__TASK TO COMPLETE__
Turn the part that opens with the line containing "You are a GUI" and closes with the line containing "(x=618, y=154)", both included, into a numbered list without blank lines or pictures.

__DATA EXCERPTS__
* begin *

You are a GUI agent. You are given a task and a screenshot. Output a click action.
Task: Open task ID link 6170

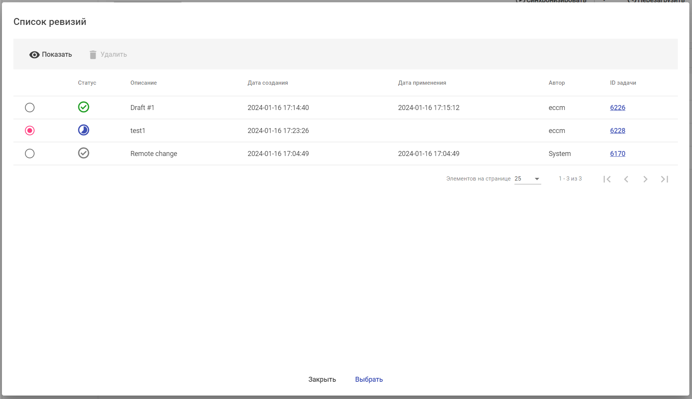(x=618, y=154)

* end *
* begin *

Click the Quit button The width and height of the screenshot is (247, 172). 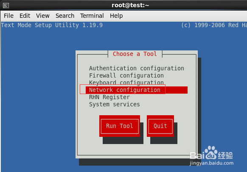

* end *
* begin *

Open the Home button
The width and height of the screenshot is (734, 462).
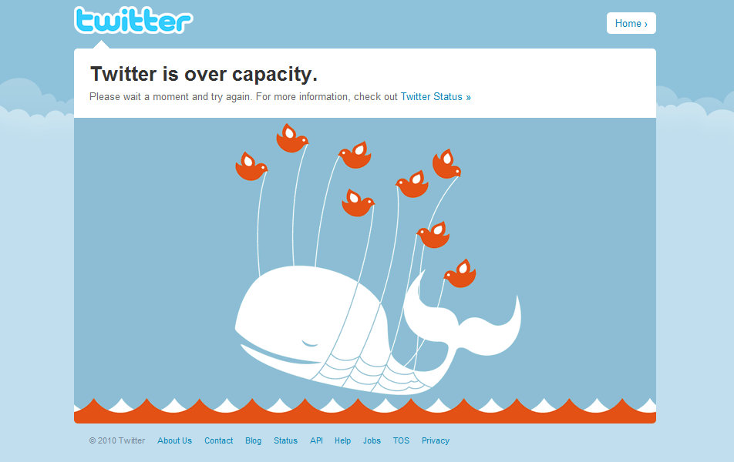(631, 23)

* end *

__REPLY TO THE EXERCISE__
1. You are a GUI agent. You are given a task and a screenshot. Output a click action.
2. Task: Open task ID link 6170
3. (x=618, y=154)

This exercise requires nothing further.